Sparse image reconstruction on the sphere: analysis and synthesis

TL;DR

This paper introduces advanced sparse regularisation techniques for solving ill-posed inverse problems on the sphere, improving image reconstruction fidelity by optimizing sampling schemes and wavelet sparsity, with applications to astrophysical data.

Contribution

It develops new methods for sparse regularisation on the sphere, analyzing analysis and synthesis approaches with various sampling schemes, and demonstrates improved reconstruction in astrophysical imaging.

Findings

Efficient sampling schemes enhance reconstruction quality.

Sparse regularisation improves denoising and inpainting results.

Application to Planck data reveals better Galactic dust structure extraction.

Abstract

We develop techniques to solve ill-posed inverse problems on the sphere by sparse regularisation, exploiting sparsity in both axisymmetric and directional scale-discretised wavelet space. Denoising, inpainting, and deconvolution problems, and combinations thereof, are considered as examples.
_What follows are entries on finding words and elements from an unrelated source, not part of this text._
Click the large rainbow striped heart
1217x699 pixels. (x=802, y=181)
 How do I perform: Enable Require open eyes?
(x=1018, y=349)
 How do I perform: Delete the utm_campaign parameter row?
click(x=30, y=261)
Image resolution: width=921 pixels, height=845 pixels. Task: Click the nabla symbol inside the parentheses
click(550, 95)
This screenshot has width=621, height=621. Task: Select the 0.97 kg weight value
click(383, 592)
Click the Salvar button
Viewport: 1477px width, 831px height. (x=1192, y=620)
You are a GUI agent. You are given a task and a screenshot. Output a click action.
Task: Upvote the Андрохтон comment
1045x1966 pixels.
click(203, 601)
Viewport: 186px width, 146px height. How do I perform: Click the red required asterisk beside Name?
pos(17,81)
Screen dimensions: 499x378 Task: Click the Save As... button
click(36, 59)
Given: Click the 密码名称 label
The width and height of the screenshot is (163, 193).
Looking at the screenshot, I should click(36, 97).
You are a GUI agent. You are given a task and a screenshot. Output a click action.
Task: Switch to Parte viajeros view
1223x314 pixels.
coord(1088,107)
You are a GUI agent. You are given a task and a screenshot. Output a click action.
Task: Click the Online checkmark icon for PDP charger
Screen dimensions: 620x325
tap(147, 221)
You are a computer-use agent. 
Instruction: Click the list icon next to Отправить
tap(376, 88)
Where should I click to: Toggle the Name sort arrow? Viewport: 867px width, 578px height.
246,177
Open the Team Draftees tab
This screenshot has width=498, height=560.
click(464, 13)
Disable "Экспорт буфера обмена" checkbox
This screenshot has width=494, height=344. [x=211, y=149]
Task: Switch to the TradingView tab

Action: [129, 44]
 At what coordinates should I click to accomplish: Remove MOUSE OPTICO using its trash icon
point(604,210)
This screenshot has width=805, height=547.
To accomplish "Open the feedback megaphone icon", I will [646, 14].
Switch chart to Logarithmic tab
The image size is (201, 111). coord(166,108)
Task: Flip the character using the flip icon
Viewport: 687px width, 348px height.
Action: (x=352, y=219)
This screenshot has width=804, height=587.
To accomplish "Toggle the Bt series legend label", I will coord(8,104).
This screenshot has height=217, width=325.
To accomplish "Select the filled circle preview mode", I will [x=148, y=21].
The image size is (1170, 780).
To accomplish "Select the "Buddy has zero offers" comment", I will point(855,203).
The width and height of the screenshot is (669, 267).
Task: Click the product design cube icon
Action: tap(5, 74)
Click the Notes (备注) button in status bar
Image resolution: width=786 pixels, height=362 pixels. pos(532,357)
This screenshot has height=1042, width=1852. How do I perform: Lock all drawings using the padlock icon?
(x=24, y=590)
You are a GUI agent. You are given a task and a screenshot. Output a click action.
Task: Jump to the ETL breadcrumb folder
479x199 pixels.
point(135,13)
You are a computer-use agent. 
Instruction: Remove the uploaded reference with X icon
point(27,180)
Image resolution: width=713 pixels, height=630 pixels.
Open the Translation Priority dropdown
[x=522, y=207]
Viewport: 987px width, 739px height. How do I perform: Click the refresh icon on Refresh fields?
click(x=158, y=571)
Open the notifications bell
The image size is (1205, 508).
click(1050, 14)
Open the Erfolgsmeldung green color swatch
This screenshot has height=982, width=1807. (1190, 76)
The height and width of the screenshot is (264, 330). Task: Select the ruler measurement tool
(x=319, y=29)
Inverse problems are solved in both the analysis and synthesis settings, with a number of different sampling schemes. The most effective approach is that with the most restricted solution-space, which depends on the interplay between the adopted sampling scheme, the selection of the analysis/synthesis problem, and any weighting of the l1 norm appearing in the regularisation problem. More efficient sampling schemes on the sphere improve reconstruction fidelity by restricting the solution-space and also by improving sparsity in wavelet space. We apply the technique to denoise Planck 353 GHz observations, improving the ability to extract the structure of Galactic dust emission, which is important for studying Galactic magnetism.